### Problem 1
According to the passage on Roseline Odine's enslavement, why did Louis Etongwe take tapes of the three girls to Cameroon?

### Selected excerpt
-- -- --
In 1999, Roseline Odine reached the turning-point where she could be a slave no longer: “That’s it. That’s it,” she said. Roseline’s narrative features a long escape sequence as she moved through the turning-point from slavery to freedom.

Roseline spent two and a half years as a domestic slave in Washington DC. Promised an American education and a babysitting jobs, she was tricked into leaving her family in Cameroon at the age of 14. Upon arrival in the US she worked long hours for no money, was not sent to school, and was beaten and verbally abused. Roseline was also sexually harassed. She recounts a process of indoctrination and mind-control that eventually meant she “didn’t want to talk to the cop because of what she [her enslaver] had told me in the house—that America’s no good.”

After escaping, Roseline met Louis Etongwe, a cousin of the man who drove her to safety. She told him that there were two more Cameroonian slaves in the area. Louis helped them to escape, then took tapes of all three girls to Cameroon to show their parents and gather evidence against the traffickers. Roseline’s captors, Louisa and Kevin, were eventually convicted, sentenced to nine years in prison, and told to pay her $100,000 in restitution. Kevin was also convicted of attempted sexual assault.
-- -- --
### Data

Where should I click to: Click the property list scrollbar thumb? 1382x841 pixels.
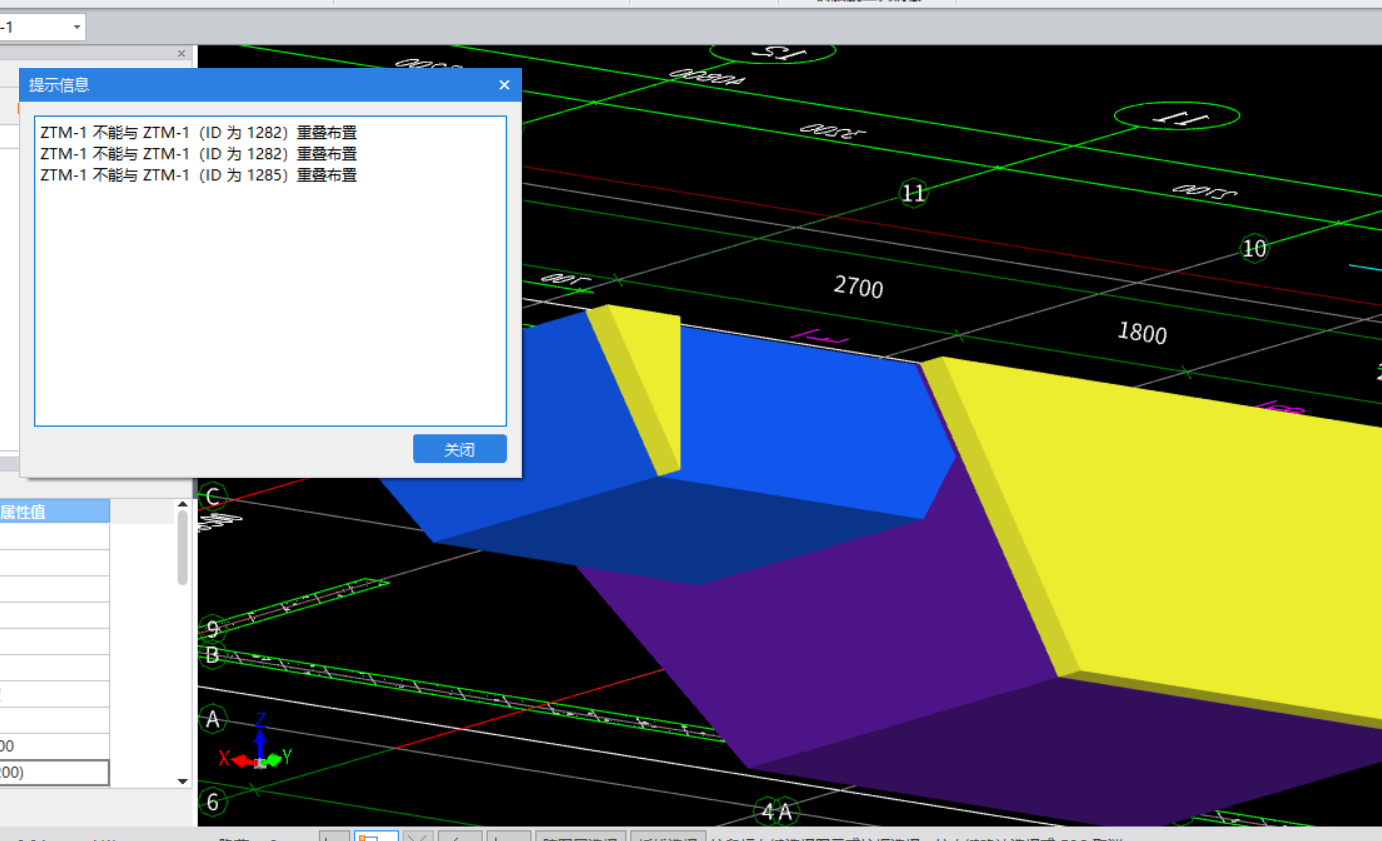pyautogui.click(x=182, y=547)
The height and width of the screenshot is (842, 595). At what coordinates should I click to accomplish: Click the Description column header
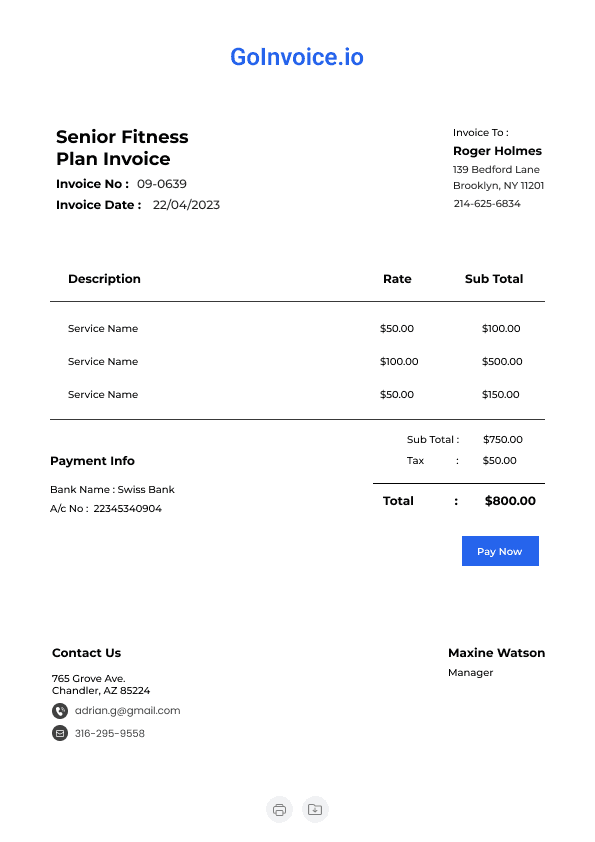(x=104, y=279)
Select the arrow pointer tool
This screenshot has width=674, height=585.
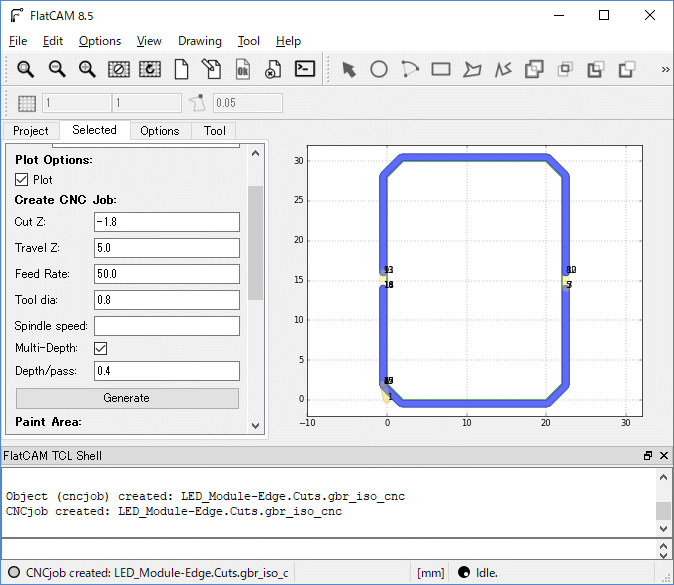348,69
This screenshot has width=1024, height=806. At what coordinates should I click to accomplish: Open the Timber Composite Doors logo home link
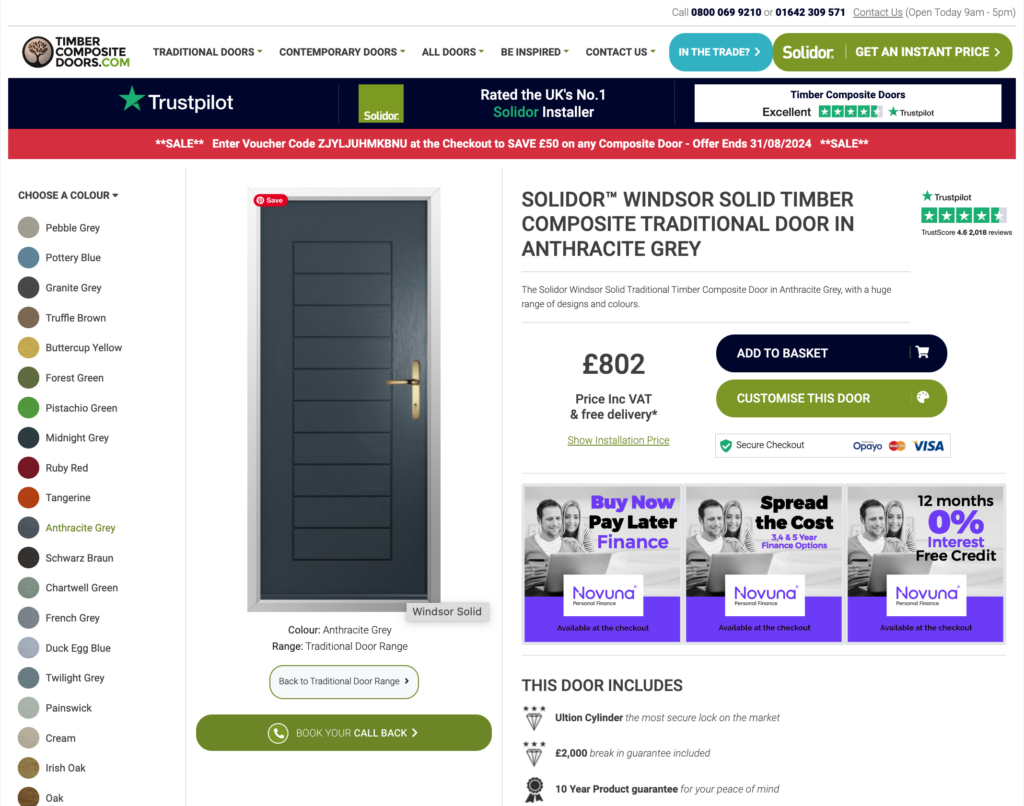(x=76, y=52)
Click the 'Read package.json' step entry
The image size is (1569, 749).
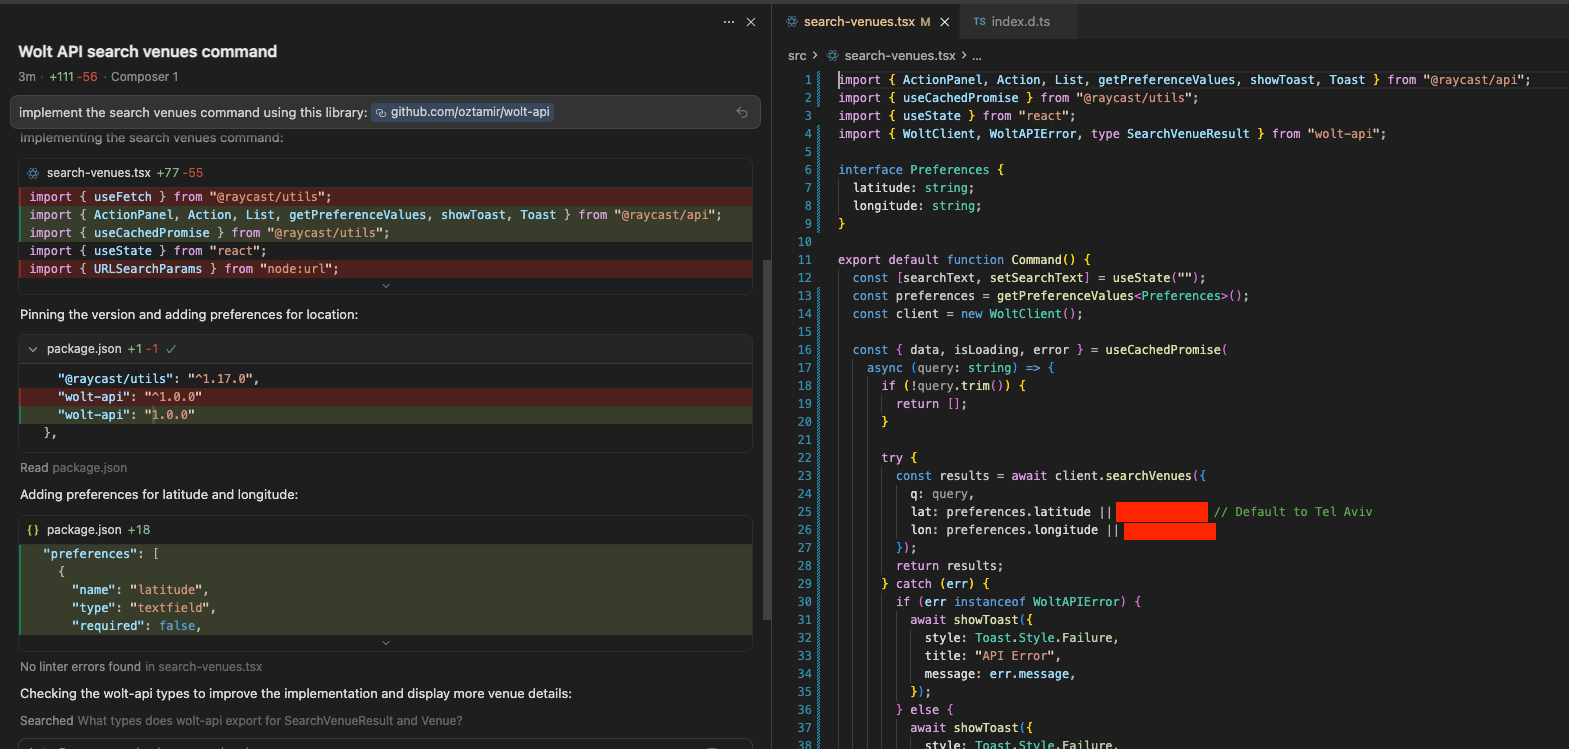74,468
-- -- --
### Problem 2
Output the rows that follow the passage about Roseline Odine as a Markdown table with two columns, Number and Record line. Give each line its own table entry in order, skip blank lines, and leave the pictures out of your answer.

### Worked answer 1
He took the tapes to show the girls' parents and to gather evidence against the traffickers.

### Worked answer 2
| Number | Record line |
|---|---|
| 1 | Where should I click to: Click the property list scrollbar thumb? 1382x841 pixels. |
| 2 | pyautogui.click(x=182, y=547) |
| 3 | The height and width of the screenshot is (842, 595). At what coordinates should I click to accomplish: Click the Description column header |
| 4 | (x=104, y=279) |
| 5 | Select the arrow pointer tool |
| 6 | This screenshot has width=674, height=585. |
| 7 | 348,69 |
| 8 | This screenshot has width=1024, height=806. At what coordinates should I click to accomplish: Open the Timber Composite Doors logo home link |
| 9 | (x=76, y=52) |
| 10 | Click the 'Read package.json' step entry |
| 11 | The image size is (1569, 749). |
| 12 | 74,468 |